Francis approved the decree at a meeting Tuesday with the head of the Vatican's saint-making office.

Romero, the archbishop of San Salvador, was gunned down by right-wing death squads in 1980 while celebrating Mass. He had spoken out against repression by the Salvadoran army at the beginning of the country's 1980-1992 civil war between the right-wing government and leftist rebels.

Romero's beatification cause languished under Popes John Paul II and Benedict XVI over the Vatican's opposition to liberation theology, the belief that Christ's teachings justify fights against social injustices.

Both John Paul and Benedict however spoke of Romero as a martyr; such a designation by the Vatican would mean he can be beatified without the Vatican confirming a miracle attributed to his intercession.

Pope Francis "unblocked" the cause soon after being elected

"Pope Francis always had great admiration and total conviction that Romero was a martyr, that he was a saint," Monsignor Gregorio Rosa Chávez, auxiliary bishop of San Salvador said in 2013.

"There is an overwhelming majority of bishops who are in favor of (Romero's) canonization and the Pope knows that this decision brings immense joy for the whole church," he added.

Traditionally, the church has restricted the martyr designation to people who were killed out of hatred for the Catholic faith. Francis said he wanted theologians to study whether those who were killed because of their actions doing God's work could also be considered martyrs.

The decree signed Tuesday by Francis makes clear that Romero was a martyr in the classic sense, killed out of hatred for the faith.

"What I would like is that they clarify when there's a martyrdom for hatred of the faith — for confessing the faith — as well as for doing the work for the other that Jesus commands," Francis said.

Romero is a hero to many Catholics in Latin America.

"This is the best gift they can give us Salvadorans," said Maria Teresa Sanchez, a street vendor in San Salvador said when Pope Francis cleared the way for beatification. "Romero is a saint, and now the Pope is going to ratify that."

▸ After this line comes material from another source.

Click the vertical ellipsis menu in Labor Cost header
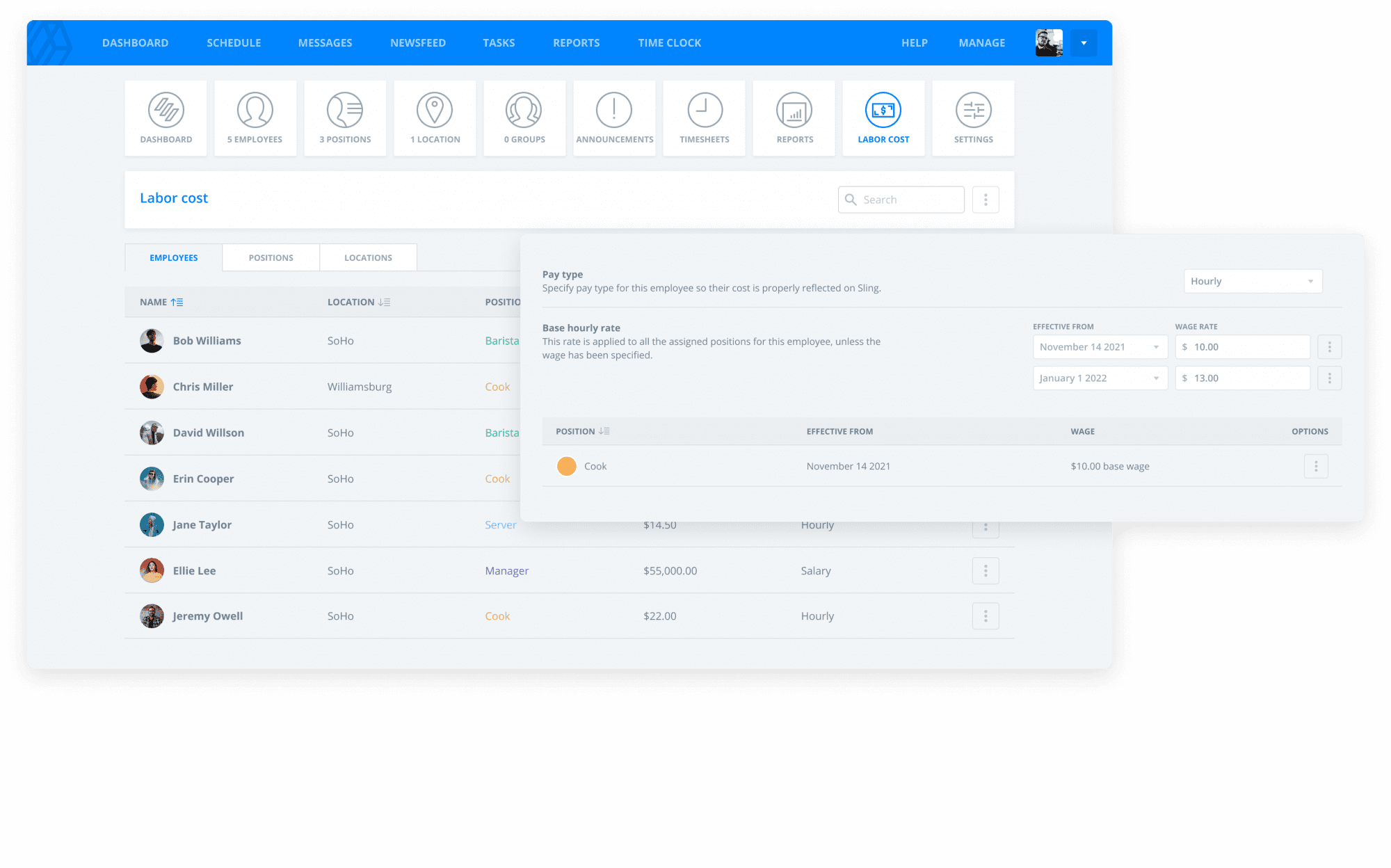Image resolution: width=1391 pixels, height=868 pixels. (986, 199)
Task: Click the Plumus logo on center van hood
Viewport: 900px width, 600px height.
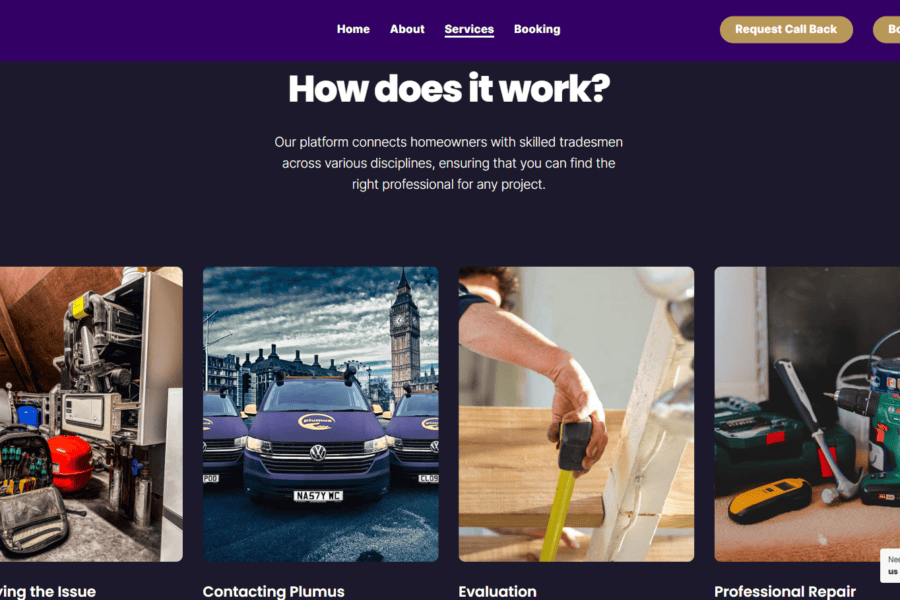Action: tap(316, 422)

No date for the beatification has been set. Francis has all but ruled out celebrating it himself, saying recently that it would be up to the head of the saint-making office, Cardinal Angelo Amato, and the prelate who for decades has spearheaded Romero's cause, Monsignor Vincenzo Paglia, to decide who would get the honor.

Paglia was to meet with reporters Wednesday to discuss the historic case.